Jika dikontraskan dengan laju perkembangan ekonomi para pendatang, realitas sosial penduduk karimata asli merupakan pelengkap pekerja kasar dan hanya pengais sisa ekonomi yang berputar. Setelah tanah-tanah mereka dulu dijual dengan harga murah kepada pendatang dan oleh pendatang tanah tersebut disulap menjadi harga tanah yang sangat mahal. Kebanyakan mereka menyingkir wilayah pelosok timur. Dan yang bertahan disepanjang jalan karimata memilih menjadi buruh kasar atau sekedar berjualan kopi seperti yang dilakukan buk Yon. Demikianlah, moderinasasi sepanjang jalan karimata menyebabkan penduduk asli karimata menjadi marginal sebagai mayoritas penjual kopi dan tukang becak, buruh toko, kuli bangunan.
Orang-orang terpinggir sepanjang jalan karimata, termasuk buk Yon adalah orang-orang kalah oleh kondisi sosial ekonomi dipanggung politik kehidupan. Orang-orang ini lebih memilih mengalah. Mengalah bukan untuk menang tapi untuk bertahan agar ia tidak punah. Hanya ini yang bisa ia pilih ketika ruang kontestasi politik ekonomi dan sosial didominasi kaum pendatang.

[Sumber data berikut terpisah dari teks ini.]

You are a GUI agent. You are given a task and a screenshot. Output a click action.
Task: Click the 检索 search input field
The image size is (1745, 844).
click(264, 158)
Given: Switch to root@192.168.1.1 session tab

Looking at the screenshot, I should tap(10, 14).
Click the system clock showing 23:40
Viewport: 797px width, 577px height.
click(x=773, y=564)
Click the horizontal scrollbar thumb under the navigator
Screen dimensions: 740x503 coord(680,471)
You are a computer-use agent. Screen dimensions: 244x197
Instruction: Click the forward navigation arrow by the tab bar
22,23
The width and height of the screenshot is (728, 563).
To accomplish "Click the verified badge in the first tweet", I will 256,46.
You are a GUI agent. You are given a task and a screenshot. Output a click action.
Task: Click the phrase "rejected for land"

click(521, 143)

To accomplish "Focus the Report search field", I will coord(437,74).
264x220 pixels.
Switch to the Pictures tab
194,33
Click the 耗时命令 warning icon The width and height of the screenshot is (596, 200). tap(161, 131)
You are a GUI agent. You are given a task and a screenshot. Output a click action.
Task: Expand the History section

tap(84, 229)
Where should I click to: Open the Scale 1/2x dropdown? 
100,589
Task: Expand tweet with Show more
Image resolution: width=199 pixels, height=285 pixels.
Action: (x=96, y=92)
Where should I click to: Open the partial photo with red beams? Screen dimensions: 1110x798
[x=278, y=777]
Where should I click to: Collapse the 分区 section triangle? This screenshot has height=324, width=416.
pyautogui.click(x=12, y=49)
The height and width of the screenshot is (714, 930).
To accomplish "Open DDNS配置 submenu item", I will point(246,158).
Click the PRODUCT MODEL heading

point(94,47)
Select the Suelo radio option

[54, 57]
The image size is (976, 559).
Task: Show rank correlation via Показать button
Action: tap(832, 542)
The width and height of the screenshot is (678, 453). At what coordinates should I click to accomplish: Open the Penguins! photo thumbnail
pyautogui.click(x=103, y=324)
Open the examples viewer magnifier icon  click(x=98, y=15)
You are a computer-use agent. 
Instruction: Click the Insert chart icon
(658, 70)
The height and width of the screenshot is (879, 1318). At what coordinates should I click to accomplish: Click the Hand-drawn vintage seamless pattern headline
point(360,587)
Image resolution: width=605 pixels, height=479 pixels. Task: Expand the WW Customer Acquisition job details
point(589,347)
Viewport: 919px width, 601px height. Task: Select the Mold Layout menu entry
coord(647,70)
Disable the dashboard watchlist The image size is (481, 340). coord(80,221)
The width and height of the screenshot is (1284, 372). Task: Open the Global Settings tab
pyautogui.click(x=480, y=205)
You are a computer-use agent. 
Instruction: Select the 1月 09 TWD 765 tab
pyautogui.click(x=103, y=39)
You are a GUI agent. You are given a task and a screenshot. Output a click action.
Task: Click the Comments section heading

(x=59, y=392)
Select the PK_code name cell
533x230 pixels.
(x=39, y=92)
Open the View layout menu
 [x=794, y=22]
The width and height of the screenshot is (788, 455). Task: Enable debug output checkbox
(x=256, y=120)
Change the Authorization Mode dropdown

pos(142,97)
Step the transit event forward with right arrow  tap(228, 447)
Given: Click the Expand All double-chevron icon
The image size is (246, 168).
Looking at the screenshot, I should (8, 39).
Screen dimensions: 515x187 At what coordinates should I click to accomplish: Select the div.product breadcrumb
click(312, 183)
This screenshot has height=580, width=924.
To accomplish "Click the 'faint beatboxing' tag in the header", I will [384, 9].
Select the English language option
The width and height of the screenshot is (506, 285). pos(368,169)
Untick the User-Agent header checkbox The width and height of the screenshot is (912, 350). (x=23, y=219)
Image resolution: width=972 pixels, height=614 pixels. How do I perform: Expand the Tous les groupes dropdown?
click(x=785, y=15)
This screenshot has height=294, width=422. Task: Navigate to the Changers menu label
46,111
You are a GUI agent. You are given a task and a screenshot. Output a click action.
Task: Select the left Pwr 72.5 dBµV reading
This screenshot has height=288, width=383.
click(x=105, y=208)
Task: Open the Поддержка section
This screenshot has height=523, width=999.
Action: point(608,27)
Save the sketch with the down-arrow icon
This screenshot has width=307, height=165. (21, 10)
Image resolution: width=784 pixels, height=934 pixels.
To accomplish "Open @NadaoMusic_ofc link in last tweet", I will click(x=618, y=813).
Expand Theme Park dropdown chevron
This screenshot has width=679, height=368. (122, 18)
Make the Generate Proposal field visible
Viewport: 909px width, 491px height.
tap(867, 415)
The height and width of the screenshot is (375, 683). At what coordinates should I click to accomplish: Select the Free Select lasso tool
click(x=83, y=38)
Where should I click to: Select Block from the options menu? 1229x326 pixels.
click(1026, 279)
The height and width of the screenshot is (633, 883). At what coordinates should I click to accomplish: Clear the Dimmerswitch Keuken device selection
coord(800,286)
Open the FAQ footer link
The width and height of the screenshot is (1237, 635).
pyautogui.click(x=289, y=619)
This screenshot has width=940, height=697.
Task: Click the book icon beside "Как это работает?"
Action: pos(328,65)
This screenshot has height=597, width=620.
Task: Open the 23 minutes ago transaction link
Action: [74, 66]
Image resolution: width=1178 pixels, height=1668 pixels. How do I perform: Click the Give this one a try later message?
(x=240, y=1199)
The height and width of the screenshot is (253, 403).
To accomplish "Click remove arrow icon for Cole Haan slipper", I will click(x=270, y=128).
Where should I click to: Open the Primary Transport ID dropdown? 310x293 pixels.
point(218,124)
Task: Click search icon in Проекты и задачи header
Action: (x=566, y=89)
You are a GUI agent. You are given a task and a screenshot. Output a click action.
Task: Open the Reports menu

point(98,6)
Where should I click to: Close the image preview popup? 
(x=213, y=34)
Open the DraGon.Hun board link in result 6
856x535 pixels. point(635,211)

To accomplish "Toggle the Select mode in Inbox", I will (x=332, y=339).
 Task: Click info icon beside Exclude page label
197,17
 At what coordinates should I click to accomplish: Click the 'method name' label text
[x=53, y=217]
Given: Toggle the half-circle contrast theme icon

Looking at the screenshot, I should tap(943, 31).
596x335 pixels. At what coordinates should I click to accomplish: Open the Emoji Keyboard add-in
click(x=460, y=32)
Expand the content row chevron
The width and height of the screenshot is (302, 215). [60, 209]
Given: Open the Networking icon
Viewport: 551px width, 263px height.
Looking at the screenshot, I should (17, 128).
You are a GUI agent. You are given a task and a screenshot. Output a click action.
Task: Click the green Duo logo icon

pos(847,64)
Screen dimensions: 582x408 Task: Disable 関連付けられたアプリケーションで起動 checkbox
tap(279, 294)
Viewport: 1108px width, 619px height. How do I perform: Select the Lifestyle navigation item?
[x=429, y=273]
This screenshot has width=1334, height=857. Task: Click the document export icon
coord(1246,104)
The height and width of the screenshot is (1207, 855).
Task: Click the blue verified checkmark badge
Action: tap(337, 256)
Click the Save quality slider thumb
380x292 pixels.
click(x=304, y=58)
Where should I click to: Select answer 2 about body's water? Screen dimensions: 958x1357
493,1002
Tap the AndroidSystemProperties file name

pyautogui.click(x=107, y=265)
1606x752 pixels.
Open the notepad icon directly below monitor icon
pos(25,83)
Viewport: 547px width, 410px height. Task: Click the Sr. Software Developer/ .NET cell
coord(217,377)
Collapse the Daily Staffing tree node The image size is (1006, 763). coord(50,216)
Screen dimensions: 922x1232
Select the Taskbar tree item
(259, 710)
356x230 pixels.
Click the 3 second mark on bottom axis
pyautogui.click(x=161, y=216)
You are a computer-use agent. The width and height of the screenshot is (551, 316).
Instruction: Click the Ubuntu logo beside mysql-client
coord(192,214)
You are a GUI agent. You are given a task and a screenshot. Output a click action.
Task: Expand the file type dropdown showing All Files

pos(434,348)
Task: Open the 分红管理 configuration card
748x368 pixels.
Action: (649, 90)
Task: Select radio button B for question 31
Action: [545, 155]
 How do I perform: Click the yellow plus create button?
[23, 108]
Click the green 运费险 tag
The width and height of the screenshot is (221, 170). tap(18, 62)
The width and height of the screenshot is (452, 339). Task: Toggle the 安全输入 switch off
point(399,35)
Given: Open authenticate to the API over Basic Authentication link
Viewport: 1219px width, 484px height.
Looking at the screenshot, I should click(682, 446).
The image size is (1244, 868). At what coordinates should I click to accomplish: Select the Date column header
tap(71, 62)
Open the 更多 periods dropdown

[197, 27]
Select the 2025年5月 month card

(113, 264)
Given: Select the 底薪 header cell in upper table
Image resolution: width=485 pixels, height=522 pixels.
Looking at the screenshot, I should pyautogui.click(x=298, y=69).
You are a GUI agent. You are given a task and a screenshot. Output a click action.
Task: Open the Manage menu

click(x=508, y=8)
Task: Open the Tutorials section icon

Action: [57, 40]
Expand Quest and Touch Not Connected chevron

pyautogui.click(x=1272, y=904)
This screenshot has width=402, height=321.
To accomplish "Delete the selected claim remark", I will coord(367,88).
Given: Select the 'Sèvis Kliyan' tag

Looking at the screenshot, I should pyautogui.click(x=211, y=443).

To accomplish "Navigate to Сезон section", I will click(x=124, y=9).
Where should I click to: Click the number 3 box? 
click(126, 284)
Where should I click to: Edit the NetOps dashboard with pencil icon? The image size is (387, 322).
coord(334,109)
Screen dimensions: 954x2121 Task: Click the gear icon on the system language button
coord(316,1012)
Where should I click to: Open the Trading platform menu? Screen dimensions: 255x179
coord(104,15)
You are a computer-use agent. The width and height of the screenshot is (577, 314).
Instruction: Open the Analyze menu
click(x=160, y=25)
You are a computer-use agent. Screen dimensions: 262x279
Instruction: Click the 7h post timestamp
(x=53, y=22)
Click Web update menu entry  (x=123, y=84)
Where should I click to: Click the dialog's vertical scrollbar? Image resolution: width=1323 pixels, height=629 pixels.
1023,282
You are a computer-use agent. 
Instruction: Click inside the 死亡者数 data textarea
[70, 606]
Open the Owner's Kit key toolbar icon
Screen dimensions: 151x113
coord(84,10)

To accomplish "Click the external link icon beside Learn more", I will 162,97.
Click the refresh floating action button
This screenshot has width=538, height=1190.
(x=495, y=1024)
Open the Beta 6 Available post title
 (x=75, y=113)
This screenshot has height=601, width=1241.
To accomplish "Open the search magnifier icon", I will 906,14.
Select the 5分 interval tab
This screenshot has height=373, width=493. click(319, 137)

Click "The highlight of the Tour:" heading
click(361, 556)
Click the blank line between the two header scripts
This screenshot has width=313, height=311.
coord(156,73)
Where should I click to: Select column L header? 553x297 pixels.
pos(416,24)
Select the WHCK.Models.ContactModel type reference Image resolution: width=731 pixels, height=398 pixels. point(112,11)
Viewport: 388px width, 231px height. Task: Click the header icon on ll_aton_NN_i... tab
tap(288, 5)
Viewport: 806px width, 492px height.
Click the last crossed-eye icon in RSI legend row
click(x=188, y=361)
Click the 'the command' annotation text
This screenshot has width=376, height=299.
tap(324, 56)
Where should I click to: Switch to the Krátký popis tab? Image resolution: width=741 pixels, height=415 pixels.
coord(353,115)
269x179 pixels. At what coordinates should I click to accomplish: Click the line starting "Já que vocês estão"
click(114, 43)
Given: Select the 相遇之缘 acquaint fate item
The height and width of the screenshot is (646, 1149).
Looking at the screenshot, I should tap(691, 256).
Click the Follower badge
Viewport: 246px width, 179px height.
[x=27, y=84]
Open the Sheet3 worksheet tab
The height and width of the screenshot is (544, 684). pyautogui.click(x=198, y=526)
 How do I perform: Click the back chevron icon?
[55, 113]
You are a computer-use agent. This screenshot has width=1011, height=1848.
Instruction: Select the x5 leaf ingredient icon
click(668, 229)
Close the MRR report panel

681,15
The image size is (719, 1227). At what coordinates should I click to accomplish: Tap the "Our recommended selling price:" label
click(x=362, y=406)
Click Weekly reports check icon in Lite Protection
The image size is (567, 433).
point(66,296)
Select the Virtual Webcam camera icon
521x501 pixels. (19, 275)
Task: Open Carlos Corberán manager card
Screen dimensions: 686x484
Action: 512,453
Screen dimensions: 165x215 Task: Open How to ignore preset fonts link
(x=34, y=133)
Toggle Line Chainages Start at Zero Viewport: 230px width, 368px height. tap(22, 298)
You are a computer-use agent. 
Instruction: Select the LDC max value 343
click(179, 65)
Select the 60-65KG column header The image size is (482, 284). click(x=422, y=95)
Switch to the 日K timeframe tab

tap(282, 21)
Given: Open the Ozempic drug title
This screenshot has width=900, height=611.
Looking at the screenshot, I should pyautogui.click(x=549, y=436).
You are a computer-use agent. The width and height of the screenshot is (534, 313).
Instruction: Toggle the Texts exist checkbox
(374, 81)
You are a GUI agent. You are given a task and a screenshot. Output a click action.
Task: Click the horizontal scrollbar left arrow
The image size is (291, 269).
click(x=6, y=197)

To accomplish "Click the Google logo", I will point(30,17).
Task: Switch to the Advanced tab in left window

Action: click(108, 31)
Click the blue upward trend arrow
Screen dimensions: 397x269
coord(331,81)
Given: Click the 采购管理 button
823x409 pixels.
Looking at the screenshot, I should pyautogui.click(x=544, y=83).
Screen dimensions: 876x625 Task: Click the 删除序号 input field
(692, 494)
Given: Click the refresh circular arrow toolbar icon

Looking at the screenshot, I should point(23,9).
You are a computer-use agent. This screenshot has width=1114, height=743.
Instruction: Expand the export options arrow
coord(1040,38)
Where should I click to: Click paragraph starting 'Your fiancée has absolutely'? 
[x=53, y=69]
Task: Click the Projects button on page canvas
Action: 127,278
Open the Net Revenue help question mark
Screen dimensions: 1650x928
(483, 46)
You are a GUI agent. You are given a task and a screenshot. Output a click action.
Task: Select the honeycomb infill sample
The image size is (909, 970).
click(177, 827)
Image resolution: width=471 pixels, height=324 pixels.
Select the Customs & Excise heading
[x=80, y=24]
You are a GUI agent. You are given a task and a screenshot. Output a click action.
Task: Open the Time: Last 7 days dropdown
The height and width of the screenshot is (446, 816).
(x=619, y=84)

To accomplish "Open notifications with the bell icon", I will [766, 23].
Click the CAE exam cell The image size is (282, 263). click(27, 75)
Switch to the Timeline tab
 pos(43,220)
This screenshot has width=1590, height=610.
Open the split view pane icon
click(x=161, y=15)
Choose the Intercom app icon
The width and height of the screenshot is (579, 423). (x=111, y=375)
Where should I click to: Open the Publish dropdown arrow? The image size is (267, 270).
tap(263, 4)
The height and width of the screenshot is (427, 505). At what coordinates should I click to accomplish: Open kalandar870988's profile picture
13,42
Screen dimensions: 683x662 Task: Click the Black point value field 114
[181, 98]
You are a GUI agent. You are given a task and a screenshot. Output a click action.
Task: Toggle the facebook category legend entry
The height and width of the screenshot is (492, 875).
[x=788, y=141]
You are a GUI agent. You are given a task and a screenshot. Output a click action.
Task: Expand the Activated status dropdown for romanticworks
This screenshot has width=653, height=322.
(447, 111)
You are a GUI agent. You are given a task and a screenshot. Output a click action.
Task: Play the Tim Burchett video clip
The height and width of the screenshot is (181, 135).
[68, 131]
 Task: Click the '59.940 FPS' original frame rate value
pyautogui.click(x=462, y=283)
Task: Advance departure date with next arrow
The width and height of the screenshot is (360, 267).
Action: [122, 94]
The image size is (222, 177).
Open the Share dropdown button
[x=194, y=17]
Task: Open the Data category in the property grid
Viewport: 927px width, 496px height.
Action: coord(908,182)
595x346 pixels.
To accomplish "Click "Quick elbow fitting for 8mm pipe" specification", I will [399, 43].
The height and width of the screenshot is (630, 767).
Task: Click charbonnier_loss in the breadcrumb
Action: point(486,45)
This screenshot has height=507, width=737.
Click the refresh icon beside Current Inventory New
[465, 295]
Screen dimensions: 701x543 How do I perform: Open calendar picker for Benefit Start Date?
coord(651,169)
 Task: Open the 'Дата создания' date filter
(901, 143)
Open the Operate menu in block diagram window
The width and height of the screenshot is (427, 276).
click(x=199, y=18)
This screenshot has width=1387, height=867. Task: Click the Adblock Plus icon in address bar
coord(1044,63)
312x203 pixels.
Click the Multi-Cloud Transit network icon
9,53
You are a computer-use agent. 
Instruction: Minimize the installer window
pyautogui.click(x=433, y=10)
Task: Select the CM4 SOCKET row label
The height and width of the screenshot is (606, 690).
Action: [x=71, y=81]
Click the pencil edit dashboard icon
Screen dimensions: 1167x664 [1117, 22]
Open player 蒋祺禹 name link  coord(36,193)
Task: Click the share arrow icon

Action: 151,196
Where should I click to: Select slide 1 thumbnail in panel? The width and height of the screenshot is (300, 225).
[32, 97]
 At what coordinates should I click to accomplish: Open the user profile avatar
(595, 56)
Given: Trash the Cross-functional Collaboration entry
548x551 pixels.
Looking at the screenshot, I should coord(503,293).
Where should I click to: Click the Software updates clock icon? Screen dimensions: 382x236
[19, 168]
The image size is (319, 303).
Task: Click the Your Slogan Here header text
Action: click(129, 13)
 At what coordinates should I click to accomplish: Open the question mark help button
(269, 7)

Sebagai penduduk awal dibumi karimata yang kemudian termarginalkan, menjadikan psikologi sosialnya terintegrasi kedalam diri sebagai kami. ‘Kami’ dalam arti sebagai proses mencermati dan membanding-bandingkan orang lain yang ada disekitar untuk kemudian membentuk identitas diri. Sedang mereka para pendatang yang berada dirumah-rumah mewah, dikampus, atau para kaum kapitalis karimata, adalah sebagai pihak yang dibandingkan dan diidentifikasi bukan ‘kami’. Walaupun dalam interaksi sosial dipermukaan tak terjadi differensiasi sosial tapi setelah kembali pada habitat sosialnya, maka identitas sebagai ‘kami’ itu hidup kembali. Memang karimata telah berubah menjadi milik heterogen masyarakat urban tetapi sebagai ‘kami’ tak kan hilang dalam solidaritas antar penduduk karimata asli.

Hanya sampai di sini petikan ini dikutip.